---------- Provided data

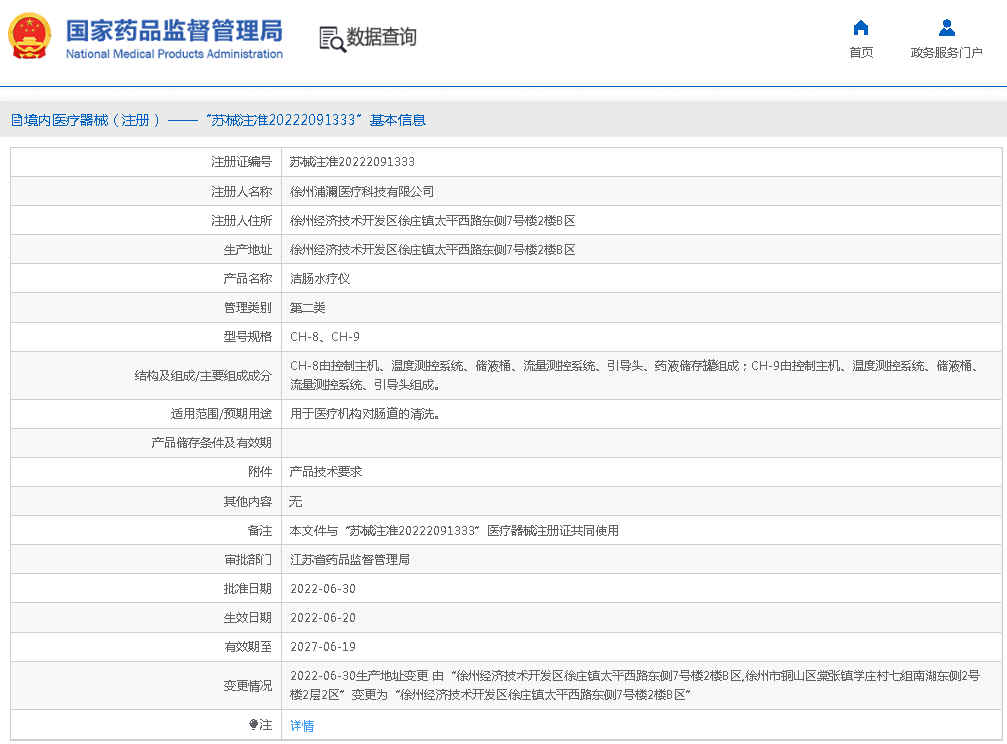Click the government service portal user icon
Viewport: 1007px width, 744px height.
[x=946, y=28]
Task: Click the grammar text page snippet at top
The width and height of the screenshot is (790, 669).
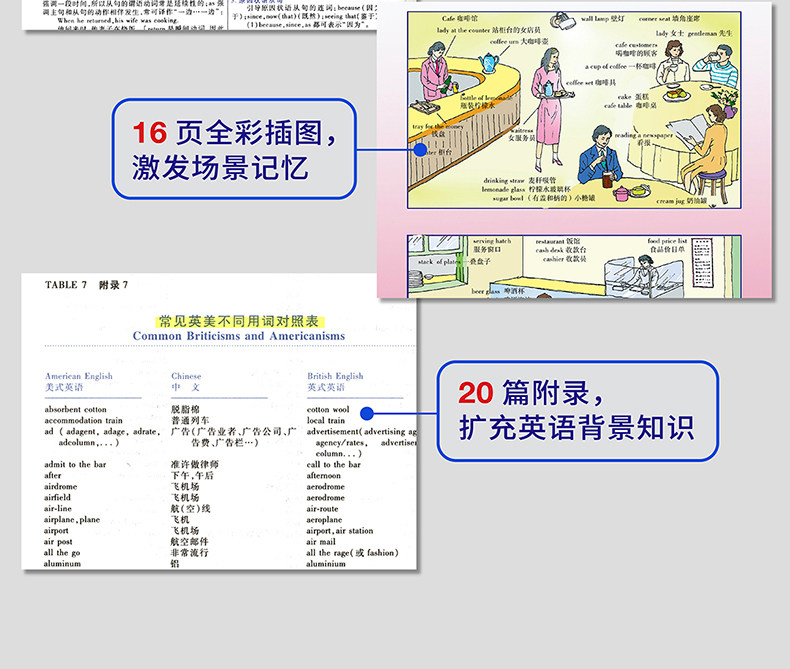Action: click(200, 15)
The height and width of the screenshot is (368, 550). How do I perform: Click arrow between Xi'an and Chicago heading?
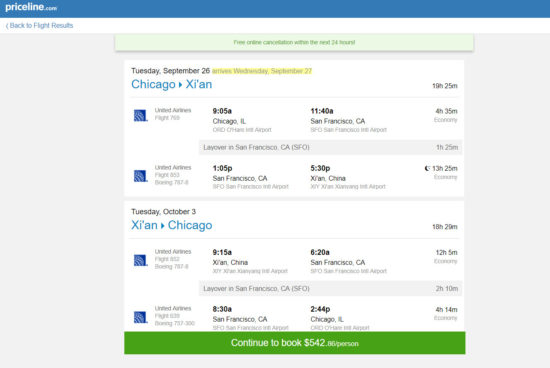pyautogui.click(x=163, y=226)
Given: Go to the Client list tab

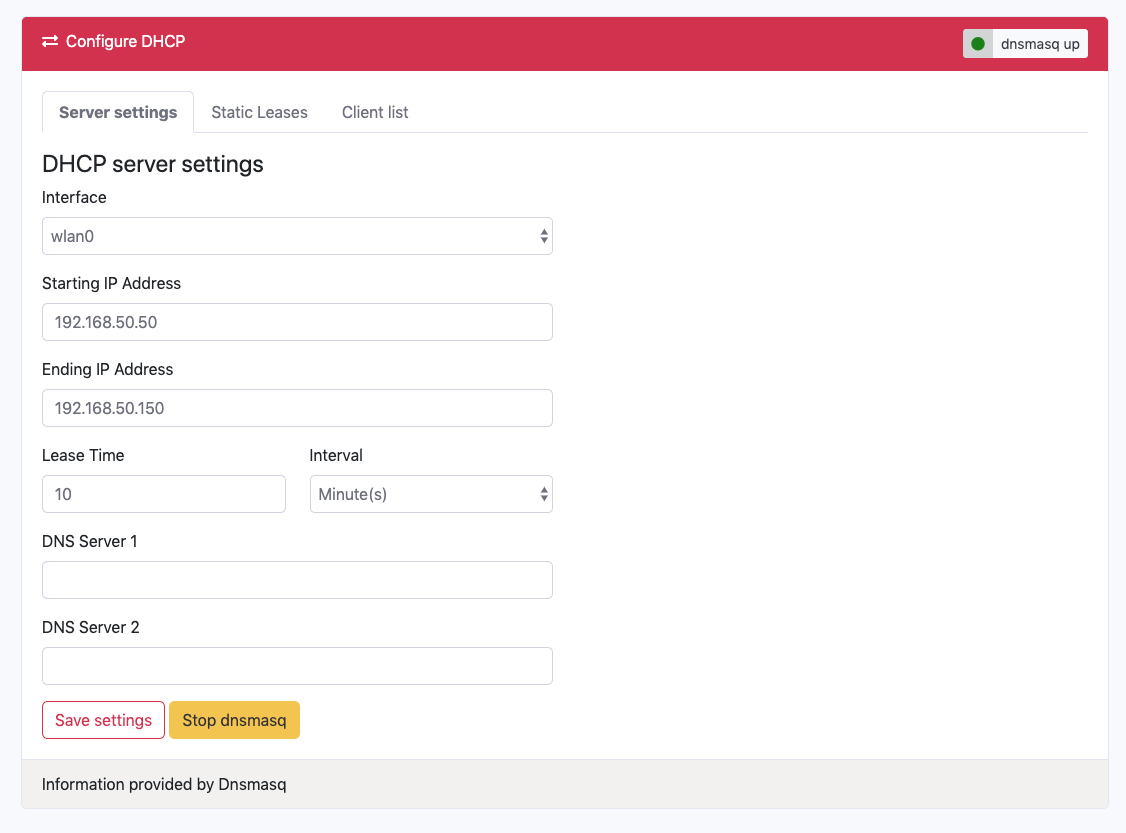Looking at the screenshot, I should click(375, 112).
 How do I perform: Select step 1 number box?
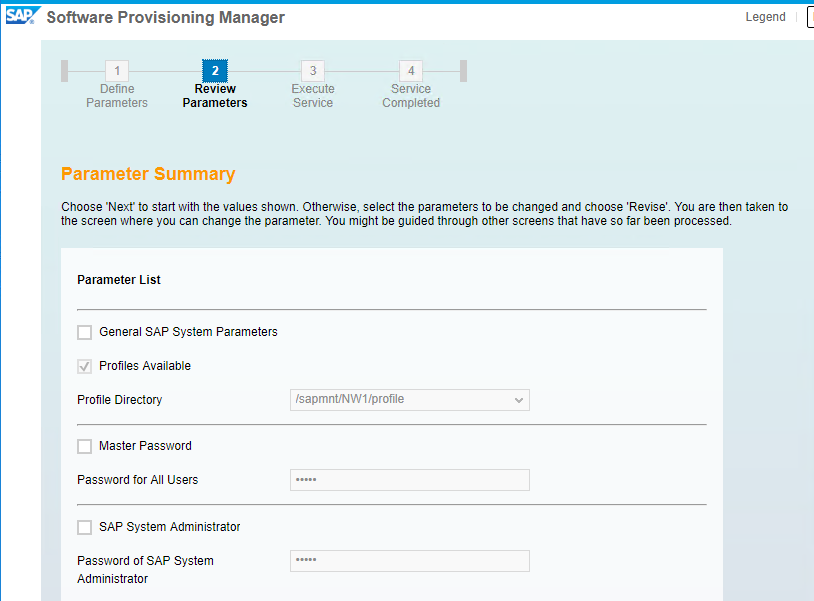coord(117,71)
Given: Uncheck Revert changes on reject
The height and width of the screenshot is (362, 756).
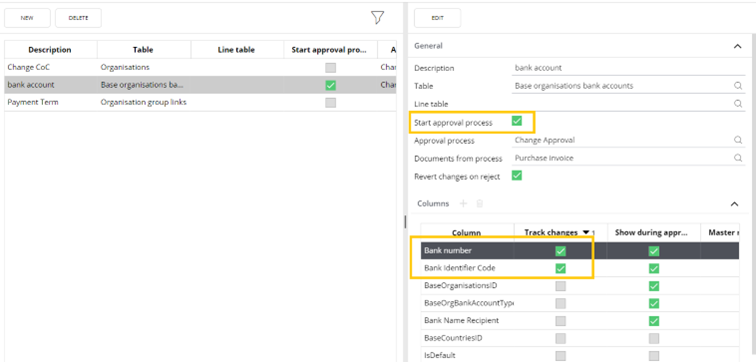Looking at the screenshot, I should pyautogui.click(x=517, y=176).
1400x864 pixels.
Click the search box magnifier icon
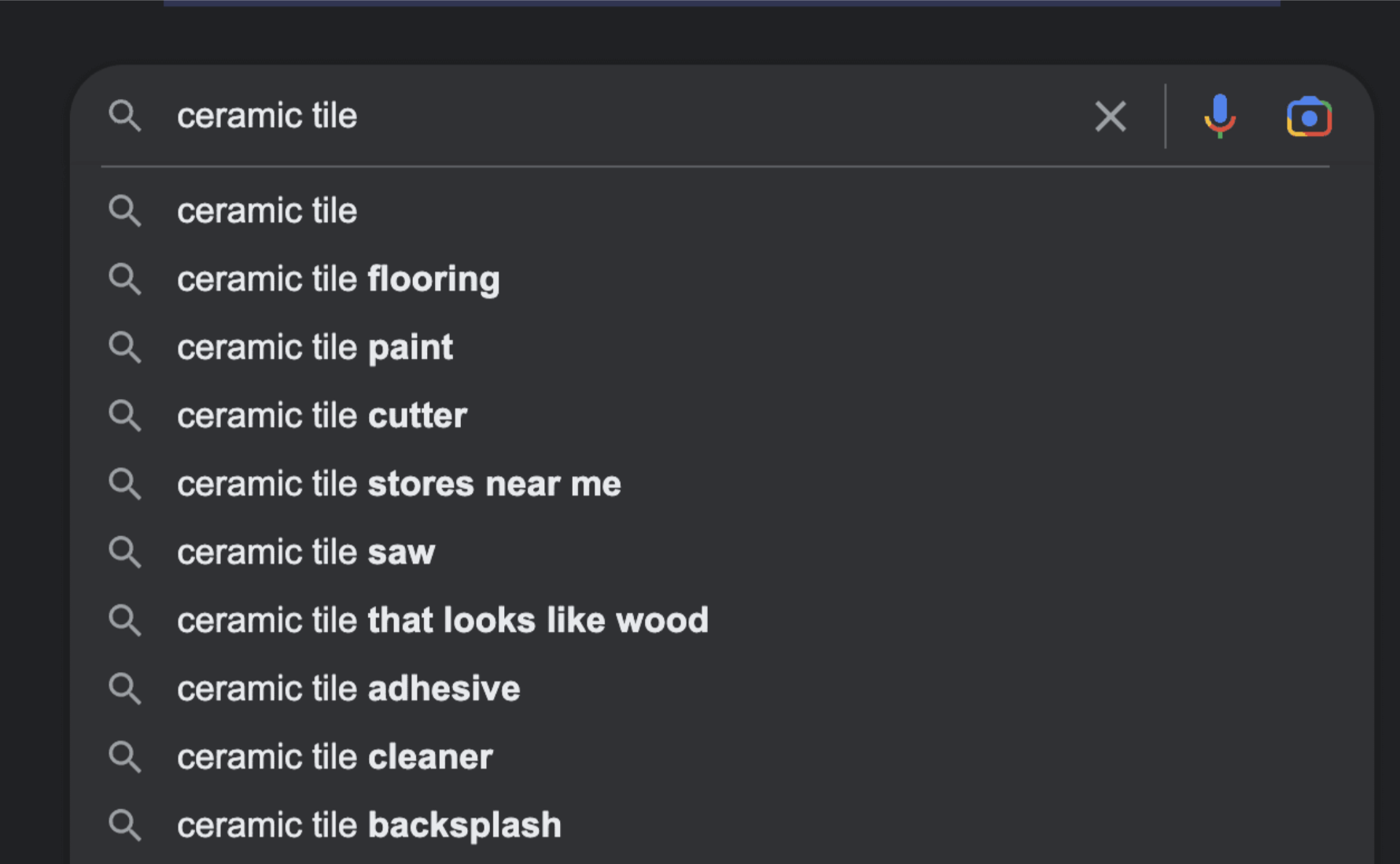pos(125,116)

--------------------
---------- Provided data

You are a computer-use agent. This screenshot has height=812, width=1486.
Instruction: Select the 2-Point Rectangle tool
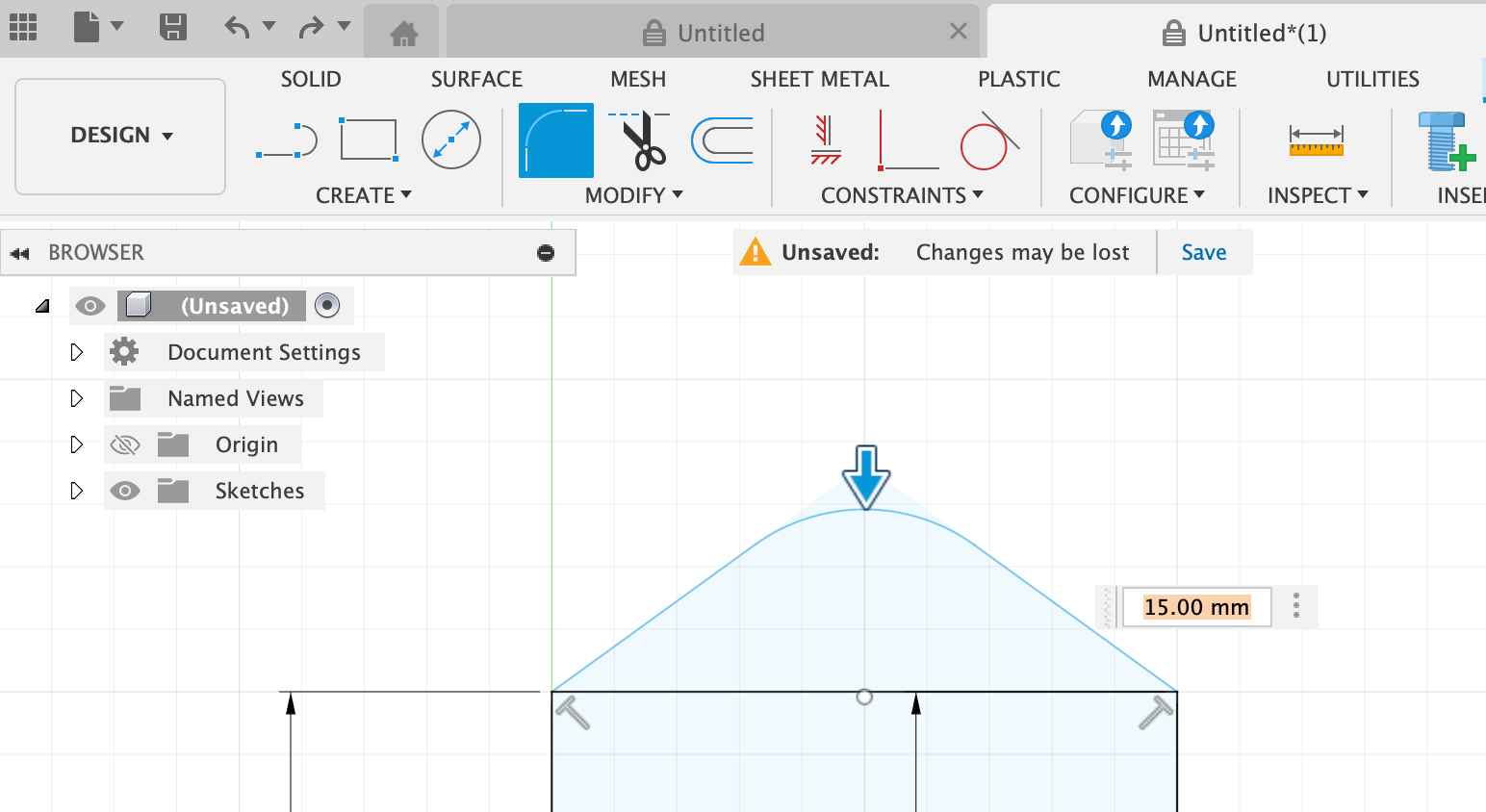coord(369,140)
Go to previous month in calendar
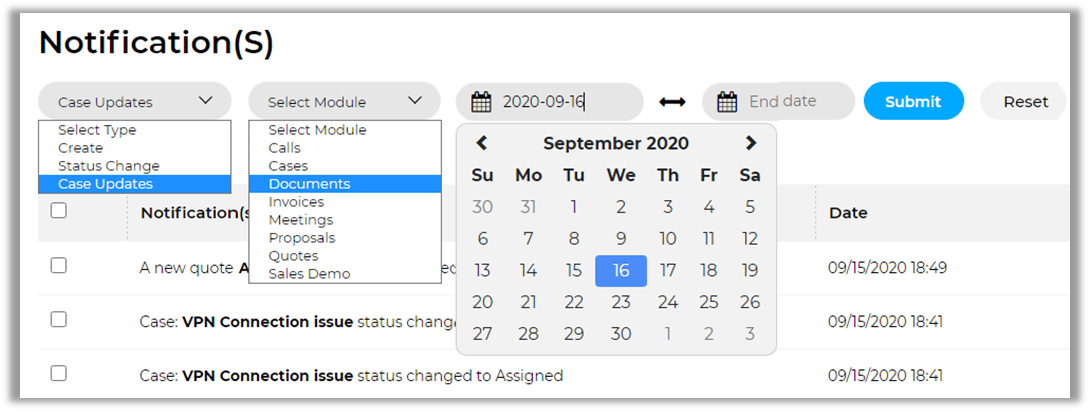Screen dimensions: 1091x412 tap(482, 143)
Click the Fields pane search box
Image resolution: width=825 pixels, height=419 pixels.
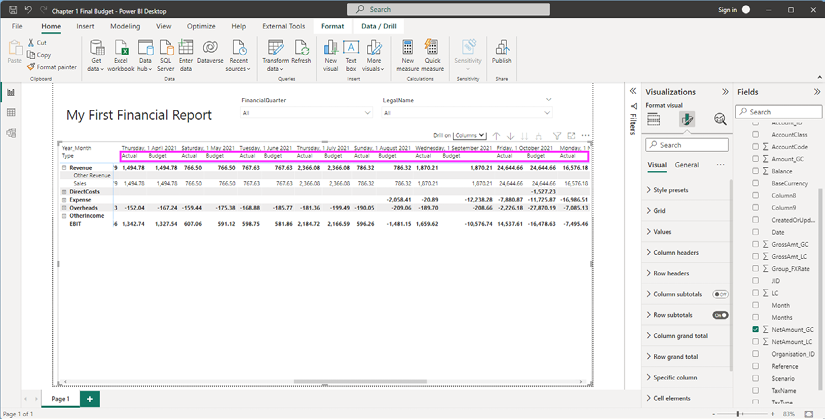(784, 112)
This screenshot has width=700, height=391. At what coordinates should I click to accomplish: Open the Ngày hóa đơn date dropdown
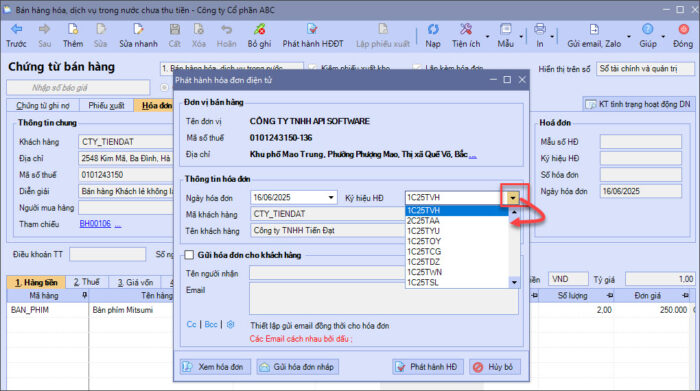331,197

--------------------
---------- Provided data

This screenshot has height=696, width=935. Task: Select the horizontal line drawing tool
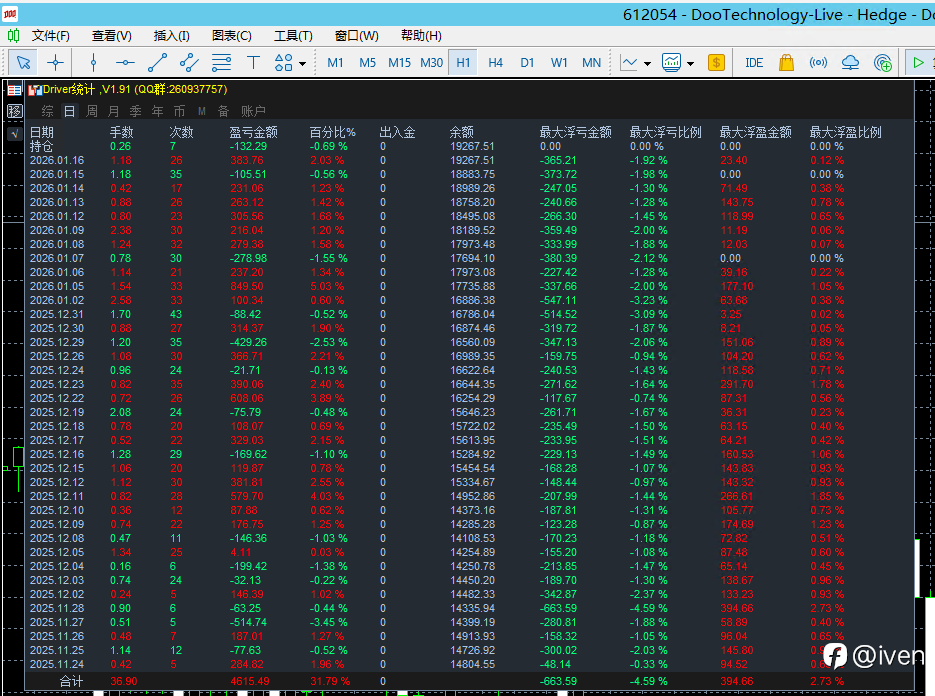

--------------------

How many lines above contain the string "pixels"? Reply with the number alone.

#### Correct result:
2